Stored entries
····················
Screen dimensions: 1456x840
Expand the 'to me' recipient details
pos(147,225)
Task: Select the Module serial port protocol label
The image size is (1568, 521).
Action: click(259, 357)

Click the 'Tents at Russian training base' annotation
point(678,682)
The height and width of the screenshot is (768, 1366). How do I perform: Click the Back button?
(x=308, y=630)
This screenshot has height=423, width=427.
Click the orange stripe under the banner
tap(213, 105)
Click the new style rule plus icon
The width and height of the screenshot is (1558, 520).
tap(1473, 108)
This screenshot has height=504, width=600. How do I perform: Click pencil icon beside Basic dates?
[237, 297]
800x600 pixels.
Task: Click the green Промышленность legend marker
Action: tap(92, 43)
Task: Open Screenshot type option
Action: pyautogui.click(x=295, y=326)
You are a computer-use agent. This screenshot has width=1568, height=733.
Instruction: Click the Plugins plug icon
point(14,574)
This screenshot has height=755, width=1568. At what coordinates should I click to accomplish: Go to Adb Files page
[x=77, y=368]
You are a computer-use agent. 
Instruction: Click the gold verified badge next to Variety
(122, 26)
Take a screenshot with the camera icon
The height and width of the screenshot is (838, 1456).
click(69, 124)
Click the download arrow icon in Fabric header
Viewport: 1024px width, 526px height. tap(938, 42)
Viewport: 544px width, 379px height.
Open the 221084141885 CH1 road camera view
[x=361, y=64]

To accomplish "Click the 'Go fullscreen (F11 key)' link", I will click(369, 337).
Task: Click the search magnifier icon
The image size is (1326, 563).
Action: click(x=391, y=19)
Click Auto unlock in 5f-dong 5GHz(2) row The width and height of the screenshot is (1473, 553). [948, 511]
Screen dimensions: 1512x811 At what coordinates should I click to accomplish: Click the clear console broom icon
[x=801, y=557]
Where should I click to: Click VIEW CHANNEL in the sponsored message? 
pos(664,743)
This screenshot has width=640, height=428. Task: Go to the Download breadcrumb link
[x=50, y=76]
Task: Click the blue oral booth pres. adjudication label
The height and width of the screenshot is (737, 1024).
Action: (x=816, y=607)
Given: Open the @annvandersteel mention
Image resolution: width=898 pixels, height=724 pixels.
····················
- **PROBLEM TO SOLVE**: All of the records above should be transcribed exactly.

- **ANSWER TO THIS EXERCISE**:
Screen dimensions: 1456x840
Expand the 'to me' recipient details
pos(147,225)
Task: Select the Module serial port protocol label
The image size is (1568, 521).
Action: click(259, 357)

Click the 'Tents at Russian training base' annotation
point(678,682)
The height and width of the screenshot is (768, 1366). How do I perform: Click the Back button?
(x=308, y=630)
This screenshot has height=423, width=427.
Click the orange stripe under the banner
tap(213, 105)
Click the new style rule plus icon
The width and height of the screenshot is (1558, 520).
tap(1473, 108)
This screenshot has height=504, width=600. How do I perform: Click pencil icon beside Basic dates?
[237, 297]
800x600 pixels.
Task: Click the green Промышленность legend marker
Action: tap(92, 43)
Task: Open Screenshot type option
Action: pyautogui.click(x=295, y=326)
You are a computer-use agent. This screenshot has width=1568, height=733.
Instruction: Click the Plugins plug icon
point(14,574)
This screenshot has height=755, width=1568. At what coordinates should I click to accomplish: Go to Adb Files page
[x=77, y=368]
You are a computer-use agent. 
Instruction: Click the gold verified badge next to Variety
(122, 26)
Take a screenshot with the camera icon
The height and width of the screenshot is (838, 1456).
click(69, 124)
Click the download arrow icon in Fabric header
Viewport: 1024px width, 526px height. tap(938, 42)
Viewport: 544px width, 379px height.
Open the 221084141885 CH1 road camera view
[x=361, y=64]

To accomplish "Click the 'Go fullscreen (F11 key)' link", I will click(369, 337).
Task: Click the search magnifier icon
The image size is (1326, 563).
Action: click(x=391, y=19)
Click Auto unlock in 5f-dong 5GHz(2) row The width and height of the screenshot is (1473, 553). [948, 511]
Screen dimensions: 1512x811 At what coordinates should I click to accomplish: Click the clear console broom icon
[x=801, y=557]
Where should I click to: Click VIEW CHANNEL in the sponsored message? 
pos(664,743)
This screenshot has width=640, height=428. Task: Go to the Download breadcrumb link
[x=50, y=76]
Task: Click the blue oral booth pres. adjudication label
The height and width of the screenshot is (737, 1024).
Action: (x=816, y=607)
Given: Open the @annvandersteel mention
Image resolution: width=898 pixels, height=724 pixels.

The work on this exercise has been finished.